--- Recorded information Enclosed Below ---

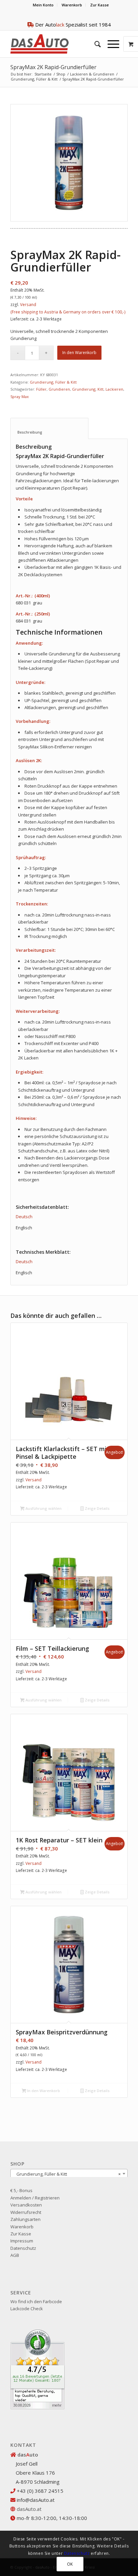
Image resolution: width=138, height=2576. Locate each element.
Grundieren (59, 389)
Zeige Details (97, 1508)
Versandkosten (26, 2205)
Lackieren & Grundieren (92, 74)
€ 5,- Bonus (21, 2190)
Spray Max (19, 396)
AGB (14, 2255)
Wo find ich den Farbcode (36, 2301)
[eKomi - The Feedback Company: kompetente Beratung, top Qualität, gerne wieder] (37, 2408)
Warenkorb (72, 4)
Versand (28, 304)
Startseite (43, 74)
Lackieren (114, 389)
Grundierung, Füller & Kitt (34, 79)
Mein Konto (43, 4)
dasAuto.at (29, 2509)
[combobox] (69, 2173)
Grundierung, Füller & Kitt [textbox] (67, 2174)
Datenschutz (23, 2248)
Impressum (21, 2241)
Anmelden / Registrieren (35, 2198)
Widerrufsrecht (25, 2212)
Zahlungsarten (25, 2219)
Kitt (100, 389)
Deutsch (24, 1216)
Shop (60, 74)
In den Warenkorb (79, 352)
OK (70, 2564)
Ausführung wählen (43, 1508)
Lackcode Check (26, 2309)
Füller (41, 389)
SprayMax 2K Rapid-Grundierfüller (53, 67)
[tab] (49, 428)
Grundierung (83, 389)
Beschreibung (49, 432)
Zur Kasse (99, 4)
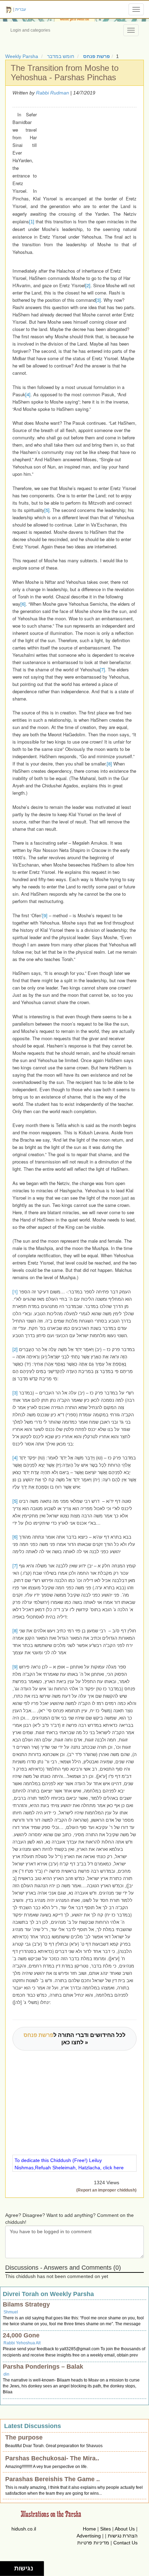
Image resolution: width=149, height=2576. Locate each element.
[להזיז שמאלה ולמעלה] (5, 2567)
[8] (109, 763)
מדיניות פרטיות (93, 2542)
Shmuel (10, 2312)
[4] (27, 394)
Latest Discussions (32, 2425)
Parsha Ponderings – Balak (43, 2366)
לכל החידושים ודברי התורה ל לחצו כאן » (74, 2038)
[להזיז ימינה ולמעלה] (9, 2567)
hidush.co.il (23, 2529)
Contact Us (125, 2542)
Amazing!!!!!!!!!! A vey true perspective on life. (46, 2466)
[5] (47, 510)
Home (89, 2529)
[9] (44, 915)
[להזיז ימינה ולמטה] (9, 2571)
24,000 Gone (21, 2335)
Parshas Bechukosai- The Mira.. (52, 2458)
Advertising (89, 2535)
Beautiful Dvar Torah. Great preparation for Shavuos (54, 2445)
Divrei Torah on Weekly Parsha (48, 2294)
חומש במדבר (60, 56)
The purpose (24, 2437)
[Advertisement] (84, 148)
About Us (125, 2529)
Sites (105, 2529)
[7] (102, 669)
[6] (23, 603)
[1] (31, 221)
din (6, 2374)
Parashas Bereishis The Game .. (52, 2479)
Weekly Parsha (21, 56)
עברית (20, 9)
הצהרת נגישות (123, 2535)
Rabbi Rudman (52, 93)
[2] (87, 285)
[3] (98, 300)
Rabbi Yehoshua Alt (22, 2343)
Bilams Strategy (26, 2304)
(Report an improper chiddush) (106, 2190)
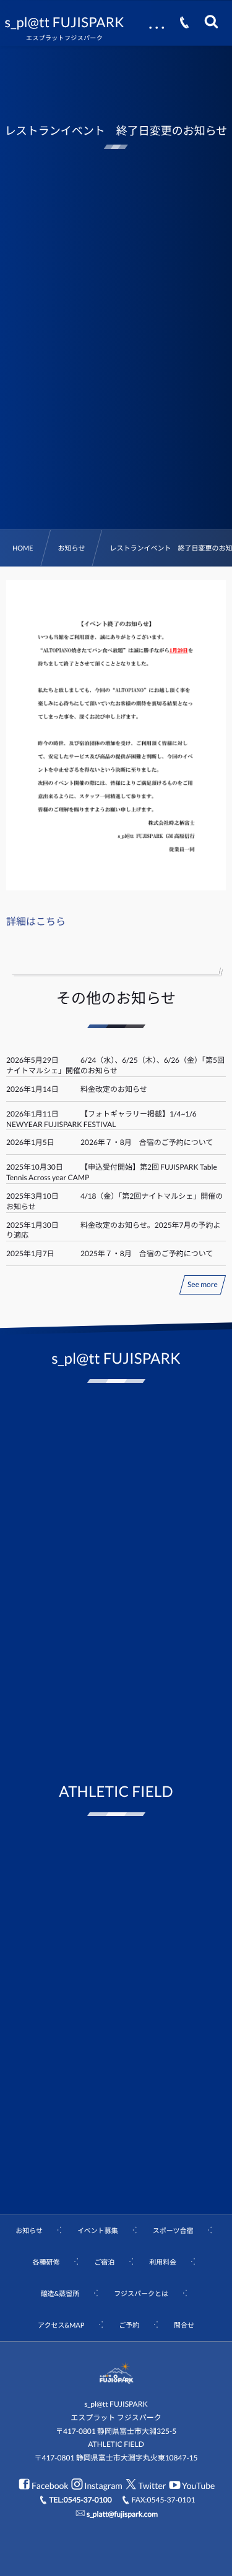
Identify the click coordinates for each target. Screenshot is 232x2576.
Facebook (50, 2485)
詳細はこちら (36, 921)
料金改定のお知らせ (113, 1089)
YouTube (198, 2485)
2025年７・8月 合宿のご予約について (146, 1253)
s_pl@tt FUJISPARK (64, 22)
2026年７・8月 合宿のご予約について (146, 1142)
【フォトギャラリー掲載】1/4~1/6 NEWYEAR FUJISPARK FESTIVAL (101, 1119)
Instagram (103, 2485)
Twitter (152, 2485)
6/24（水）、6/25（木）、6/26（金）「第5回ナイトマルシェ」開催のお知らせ (115, 1065)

--- End of Enclosed Recorded information ---

About this exercise: Beginning at the line with "Contact Us (125, 2542)", reproduce each line exactly through the last line of the records above, with pictures left out.

Output for this task:
Contact Us (125, 2542)
Amazing!!!!!!!!!! A vey true perspective on life. (46, 2466)
[5] (47, 510)
Home (89, 2529)
[9] (44, 915)
[להזיז ימינה ולמטה] (9, 2571)
24,000 Gone (21, 2335)
Parshas Bechukosai- The Mira.. (52, 2458)
Advertising (89, 2535)
Beautiful Dvar Torah. Great preparation for Shavuos (54, 2445)
Divrei Torah on Weekly Parsha (48, 2294)
חומש במדבר (60, 56)
The purpose (24, 2437)
[Advertisement] (84, 148)
About Us (125, 2529)
Sites (105, 2529)
[7] (102, 669)
[6] (23, 603)
[1] (31, 221)
din (6, 2374)
Parashas Bereishis The Game .. (52, 2479)
Weekly Parsha (21, 56)
עברית (20, 9)
הצהרת נגישות (123, 2535)
Rabbi Rudman (52, 93)
[2] (87, 285)
[3] (98, 300)
Rabbi Yehoshua Alt (22, 2343)
Bilams Strategy (26, 2304)
(Report an improper chiddush) (106, 2190)
Identify the click coordinates for each target. Screenshot is 232x2576.
Facebook (50, 2485)
詳細はこちら (36, 921)
料金改定のお知らせ (113, 1089)
YouTube (198, 2485)
2025年７・8月 合宿のご予約について (146, 1253)
s_pl@tt FUJISPARK (64, 22)
2026年７・8月 合宿のご予約について (146, 1142)
【フォトギャラリー掲載】1/4~1/6 NEWYEAR FUJISPARK FESTIVAL (101, 1119)
Instagram (103, 2485)
Twitter (152, 2485)
6/24（水）、6/25（木）、6/26（金）「第5回ナイトマルシェ」開催のお知らせ (115, 1065)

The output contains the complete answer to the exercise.